About once a month, a small group of us get together for some trance work. Sometimes we hold trance postures, sometimes we dance. We crank up the "tunes" and turn off the lights. Some of us cover our eyes. We have a separate room where we can sit it out for a bit--or write what's coming in for us. Then we can choose to return or not. When we are all in the separate room and sitting quietly for a bit, someone will ask if we've all returned and we do a self-check to make sure we're fully present.
Fairly standard for this sort of thing.
Last night was such a night. We'd missed a few months what with travel schedules and summer and whatever so it felt good to come back into that space together. It was a trance dance night and we figured we had enough recorded music for about three hours--probably as much as any of us wanted to do.
It is not unusual--especially this time of year--to hang out with the Beloved Dead. It doesn't hurt that we also have a big Ancestor altar in the room with us.
My folks were there and I greeted the ones I knew.
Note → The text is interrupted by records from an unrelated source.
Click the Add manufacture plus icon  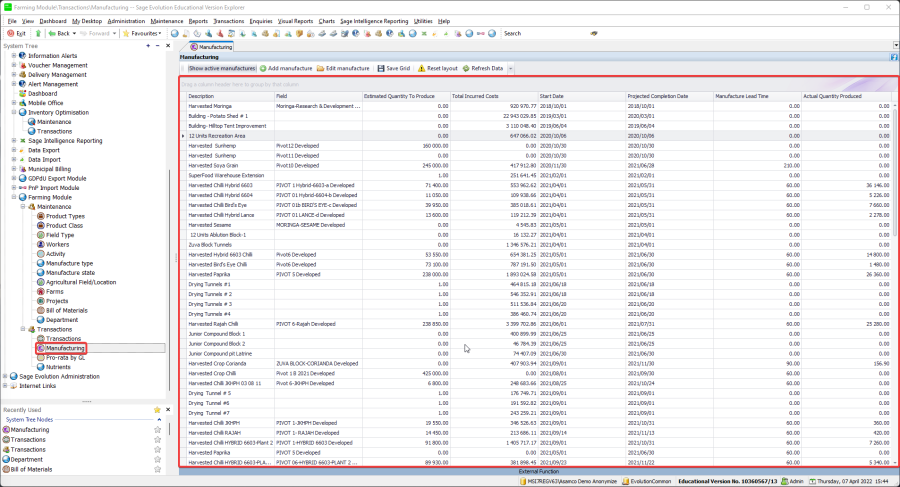tap(263, 68)

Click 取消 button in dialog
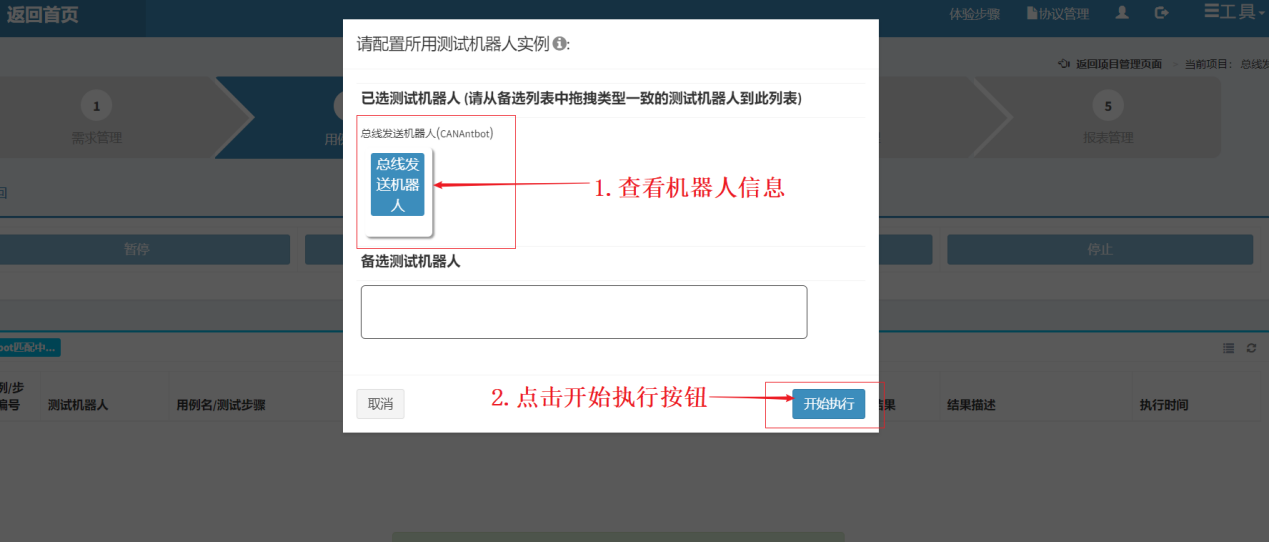tap(380, 404)
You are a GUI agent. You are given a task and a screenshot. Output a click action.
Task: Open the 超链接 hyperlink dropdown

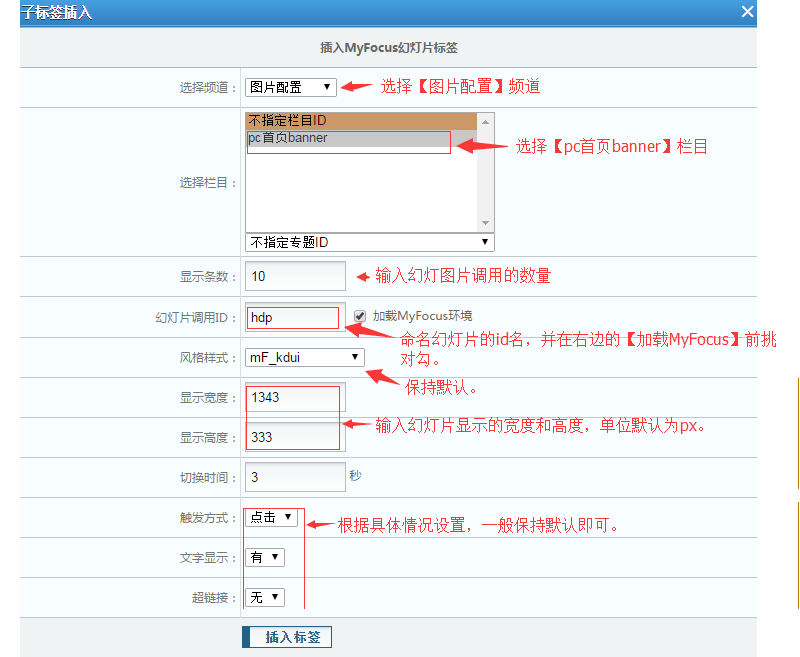[263, 597]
It was the ones I didn't know that turned out to be the issue. My paternal grandmother and my maternal great-great gran.
I didn't remember my grandmother's first name--we always called her Granny Ballard--and I was ashamed of that. And my great-great-gran was this shadowy figure that I barely recalled. They stood together in my vision, literally shaking their finger at me and tapping their feet.
And then there was the terribly-unknown line of my maternal grandfather, a line whose graves I tend every Samhain but who are unknown to me. They were even less jovial than the two grans...they were shadows filled with sadness and longing and regret.
So...I came home from the trance dance and looked through my genealogical research. I found the name I couldn't remember and then I turned on the computer and went down the rabbit hole that is Ancestrydotcom.
I was up until the wee hours and found many, many people who have joined the long line of my Forebears to whom I make offering and for whom I hold space. My eyes are still a little itchy and tired and I should probably get some more sleep tonight. But the temptation is almost too great to find out the name of my great-great-great-great-great grandmother who must have been born in the middle of the 18th century, somewhere in North Carolina.
Ancestor veneration is not for the weak. And, yes, I have given them drink and set out some food. I like to think they are not quite so sour as they were this time yesterday.